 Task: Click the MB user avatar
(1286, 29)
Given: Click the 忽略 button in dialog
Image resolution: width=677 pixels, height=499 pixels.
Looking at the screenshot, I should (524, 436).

__________________________________________________

WORK TO COMPLETE → The records above should be restated word for word in their entirety.

COMPLETED EXERCISE →
 Task: Click the MB user avatar
(1286, 29)
Given: Click the 忽略 button in dialog
Image resolution: width=677 pixels, height=499 pixels.
Looking at the screenshot, I should (524, 436).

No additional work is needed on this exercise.